**文書抜粋**
--------------------

彦四郎の中国生活

中国滞在記

アパート周辺の住民たちの暮らしの1コマ―11月に入り、2020年6月卒業生向けの就職説明・企業ブースも

2019-11-27 20:41:05 | 滞在記

 福建省福州市倉山区にある蘭庭新天地という団地に住んでいる。団地住人は2万人をはるかにこえるかと思う。団地には30階をこす高層住宅も多い。2000年代に入ってからできたらしいこの団地は、そのほとんどの家屋は賃貸ではなく持ち家だ。私が住んでいる建物は8階建てと団地では低い。その団地建物の8階の一室に賃貸で暮らし始めてもう3年と3カ月間。2013年9月にここ福州の大学に赴任して以来、3箇所目の住まいとなるが、ここは中国の庶民の日々の暮らしのようすがとてもよくわかる。

 11月になり、私の部屋から見えるところで葬式が2回あった。日本の葬儀と同じく花輪が葬儀前日から飾られる。花輪の習慣は中国が発祥なのかもしれない。早朝の7時ころから「葬儀楽団」が演奏を始める。葬儀楽団の服装もさまざまだ。軍隊式の楽団もあれば、派手でカラフルな服装の楽団もある。一般的に「葬儀は派手に、賑やかに」というのが中国の葬儀の伝統だが、泣き女が雇われて、盛大に号泣する場面も見られたりもする。演奏は3時間あまり続き午前10時頃に出棺となる。爆竹(ばくちく)も盛大に鳴らされる。

--------------------

**項目一覧**
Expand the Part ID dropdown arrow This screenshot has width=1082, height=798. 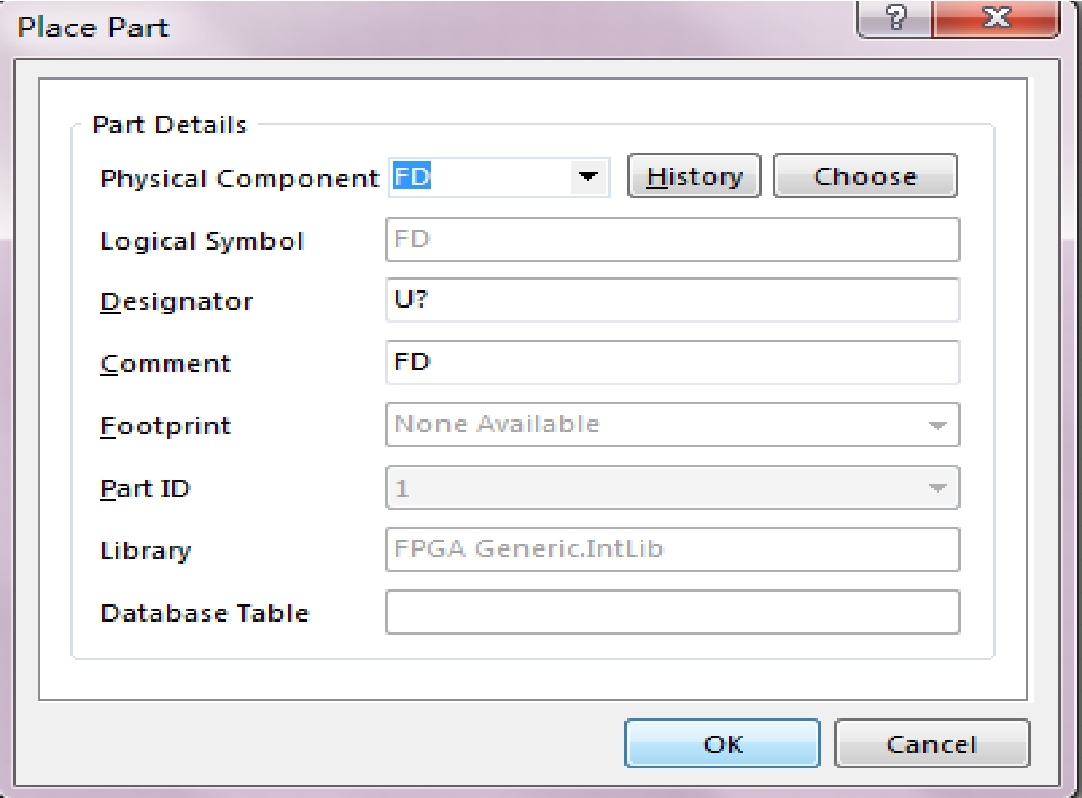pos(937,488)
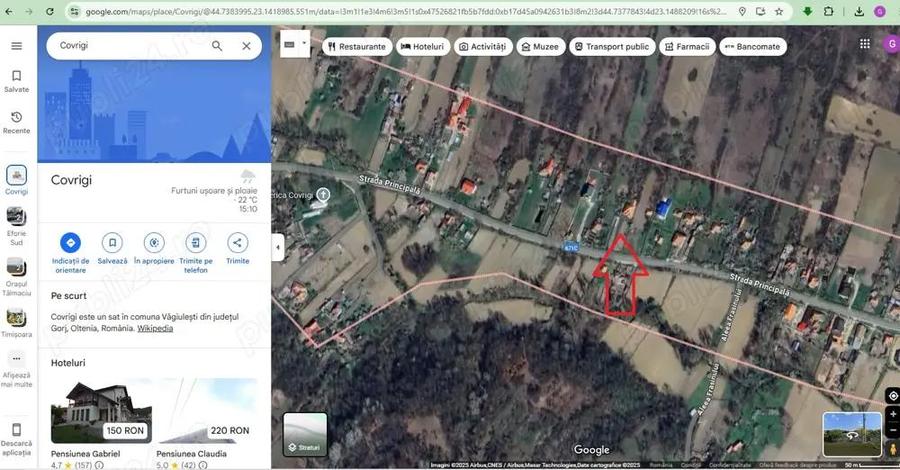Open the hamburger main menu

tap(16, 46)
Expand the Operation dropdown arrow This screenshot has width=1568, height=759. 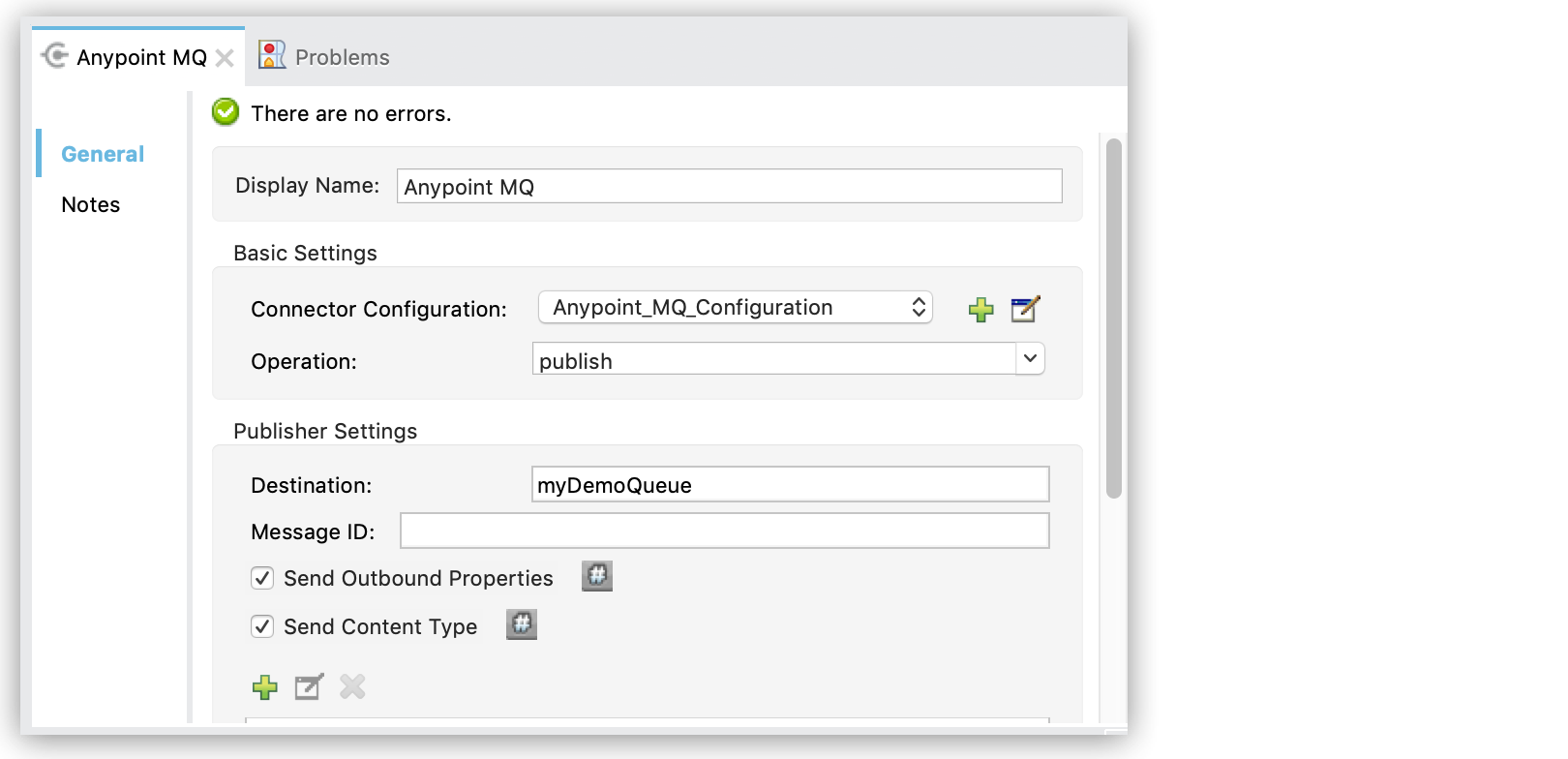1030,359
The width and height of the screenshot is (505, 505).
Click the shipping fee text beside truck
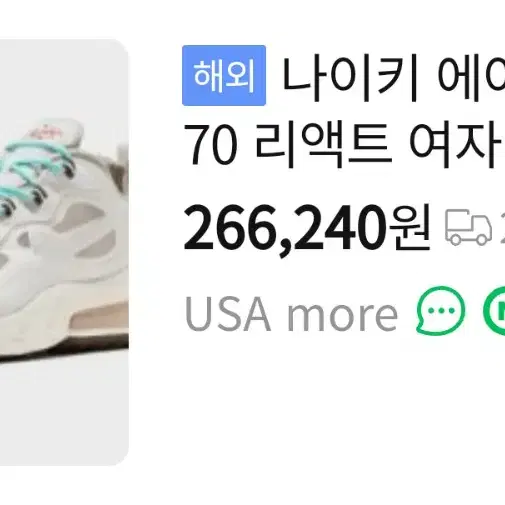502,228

--------------------

**記述問題**
文書抜粋について、次の問いに答えてください。
1. 筆者が暮らしている建物は何階建てですか?
2. 筆者が福州の大学に赴任したのはいつですか?
3. 葬儀の出棺はおよそ何時頃ですか?

**最終結果**
1. 8階建て
2. 2013年9月
3. 午前10時頃